# English Golden Weight Management



## carries (May 18, 2008)

Hello,

I'm new to this forum and would like to introduce myself. My name is Carrie and am located in Michigan. Our family has about 10 yrs experience in breeding our goldens. We have 4 golden retrievers in the family with our most recent addition a 'English' bloodlined golden. While a golden is a golden...the european bloodlines tend to be shorter, stockier and slightly heavier. Our Vet's in the area are constantly on me about the weight of my English..stating that she is too heavy. She's now 70 lbs..just like my other Goldens but she is shorter. The breeder I purchased her from has told me this is normal for the European bloodlines to run a little heavier but i was hoping to talk with some that also owns this type of golden. I'd love to share information and experiences with this great breed!

Carrie


----------



## Jersey's Mom (Nov 25, 2007)

Welcome to the forum. I don't have any advice for you but I'm sure someone will be along shortly with something useful. We have a number of members from "across the pond" who would probably know better than anyone what you should expect from your new addition. Looking forward to seeing some pictures of your dogs!

Julie and Jersey


----------



## paula bedard (Feb 5, 2008)

Welcome!!! If you could post some pics that would be helpful. You should find much help here.....there are so many knowledgeable people to rely on. I'm not a breeder, just an owner who loves Golden's.


----------



## carries (May 18, 2008)

I'm still trying to figure things out. How do I go about posting pictures? I'd love to share some pictures!


----------



## Jersey's Mom (Nov 25, 2007)

carries said:


> I'm still trying to figure things out. How do I go about posting pictures? I'd love to share some pictures!

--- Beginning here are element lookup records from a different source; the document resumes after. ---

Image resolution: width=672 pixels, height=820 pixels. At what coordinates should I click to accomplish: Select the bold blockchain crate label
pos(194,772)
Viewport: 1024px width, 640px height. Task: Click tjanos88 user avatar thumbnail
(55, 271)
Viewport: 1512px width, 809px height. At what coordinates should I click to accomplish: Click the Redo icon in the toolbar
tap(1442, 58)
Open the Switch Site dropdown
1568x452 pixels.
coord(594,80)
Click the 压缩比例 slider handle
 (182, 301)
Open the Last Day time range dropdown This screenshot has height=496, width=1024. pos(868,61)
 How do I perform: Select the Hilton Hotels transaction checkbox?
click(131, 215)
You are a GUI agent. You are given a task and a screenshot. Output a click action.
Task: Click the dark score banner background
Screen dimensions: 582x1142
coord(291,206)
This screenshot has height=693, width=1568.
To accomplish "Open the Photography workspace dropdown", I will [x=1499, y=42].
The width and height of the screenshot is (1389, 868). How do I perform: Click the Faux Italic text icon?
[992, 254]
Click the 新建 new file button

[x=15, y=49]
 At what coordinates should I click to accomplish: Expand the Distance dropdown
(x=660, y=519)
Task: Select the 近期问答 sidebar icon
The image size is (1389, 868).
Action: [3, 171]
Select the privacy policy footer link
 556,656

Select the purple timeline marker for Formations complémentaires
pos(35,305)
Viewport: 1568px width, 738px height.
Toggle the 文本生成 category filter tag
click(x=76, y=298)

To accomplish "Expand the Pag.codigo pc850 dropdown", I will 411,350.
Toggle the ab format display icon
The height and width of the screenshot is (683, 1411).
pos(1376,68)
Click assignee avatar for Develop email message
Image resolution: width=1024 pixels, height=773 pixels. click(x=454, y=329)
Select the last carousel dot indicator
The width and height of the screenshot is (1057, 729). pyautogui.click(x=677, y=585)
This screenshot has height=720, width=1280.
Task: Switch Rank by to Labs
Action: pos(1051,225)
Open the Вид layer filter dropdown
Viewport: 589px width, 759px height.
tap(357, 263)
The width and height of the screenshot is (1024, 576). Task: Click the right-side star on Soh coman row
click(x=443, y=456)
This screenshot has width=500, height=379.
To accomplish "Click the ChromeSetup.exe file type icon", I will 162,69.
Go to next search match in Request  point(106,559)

There's a few ways to do it. I think the way most people find to be easiest is to use the attachment option. When you hit the "Reply" button, look further down the page under "Additional Options" and you'll see a button that says "Manage Attachments". After you click on that a little screen will pop up. Hit the button that says "Browse" (there's a whole list of them) and select the photo you want to add. You can add up to (I think) 5 photos this way. Be aware though that you may want to resize these photos before loading them in, but don't worry, we'll forgive you if they turn out large... it's a bit of a learning process!

Julie and Jersey


----------



## carries (May 18, 2008)

Okay...here goes:


----------



## RileyStar (Mar 24, 2008)

Awww he looks like a healthy guy!! Can you feel his ribs eaisly? He looks okay to me. My other dog (shepard mix) is on Caniade Platinum and she has lost some weight. She has always been short and stocky.


----------



## Emma&Tilly (May 15, 2005)

Tilly weighs just under 70lbs and she is nice and trim for her body shape...she is quite chunky in bone and also quite long in the body...I thik 70lbs is probably about right...as long as you can see a 'waist' from above and you can feel the ribs a little you should be fine.

Here is Tilly wearing her 70lbs well!


----------



## Goldilocks (Jun 3, 2007)

Your dog looks like it's at a healthy weight to me. Doesn't look overweight at all.

The picture below is of Pippa this past winter at her all time high weight of about 73 pounds. She still had a waist at this weight but it is too heavy for her. She is now at 70 lbs and her ribs are easily felt. She is a very heavy boned girl and I guess you could say "short and stocky" . The vet always warns his assistants who think they can pick up "little" Pippa easily to put on the exam table that "she's very solid - be careful". People are always shocked how heavy she is when they go to lift her.


----------



## LGR58 (Mar 9, 2020)

carries said:


> Okay...here goes:


The one on the left is my zen list Golden male
The middle is my Great Pyrenees/German Shepard mix/ right is my American Golden Female.


----------